I hope my tone doesn’t offend any beginners, but some people seriously think this is the best way to start bonsai. Some nurseries even sell “Bonsai Kits” which consist of a small bonsai pot, some soil and a few seeds.
Granted it is possible to start bonsai from seed, and I’ve tried it myself, but it takes a lot of time and patience to grow a decent tree that way. And you certainly shouldn’t be planting a seed straight into a bonsai pot because the resulting tree will always remain tiny if it’s given limited space to grow roots.
I don’t often plant seeds anymore and I didn’t plant this one. I found this little seedling growing in a pot alongside one of my trees a few days ago and I couldn’t bear to kill it, so I moved it into a cut down bottle and now I’m waiting to see if it survives.

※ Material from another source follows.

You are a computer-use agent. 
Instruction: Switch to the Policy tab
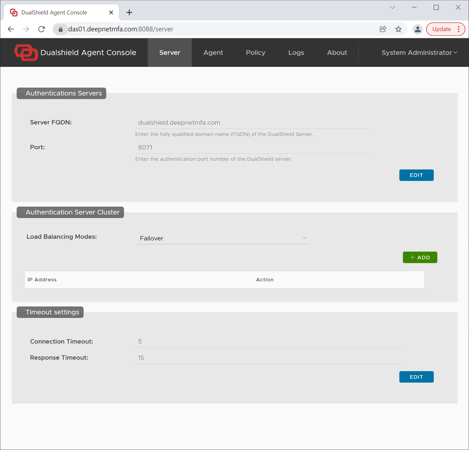coord(255,52)
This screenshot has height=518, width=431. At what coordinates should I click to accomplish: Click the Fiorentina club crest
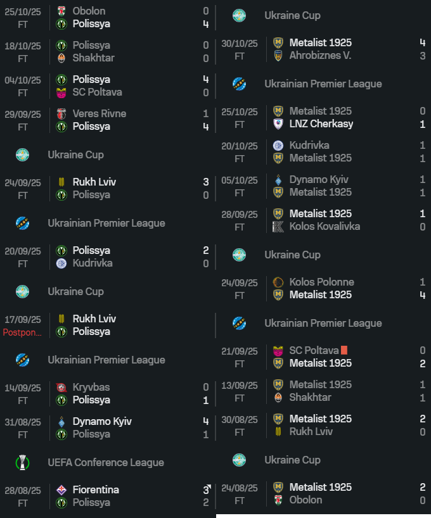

In such a small pot it’s not going to grow very quickly. If left to grow unrestricted, it will probably reach about the size of the tree standing to its left here in a year’s time.
The larger tree is one of the 23 seedlings I rescued from another pot a year ago. The time has come for me to make some decisions about their future. I’m hoping to move some of them into bigger pots if I can find the space to put them. I’ll probably wire a little movement into some of the trunks and I’m also contemplating experimenting with fusing a few of them together to create one thicker tree.
That’s the great thing about free material – it gives me the opportunity to do all kinds of weird experiments.
My best maple tree, however, certainly wasn’t grown this way. It was five feet tall when I bought it as nursery stock, and yet it will always be a small bonsai. Large trees need to spend years in the ground before they start their life as bonsai.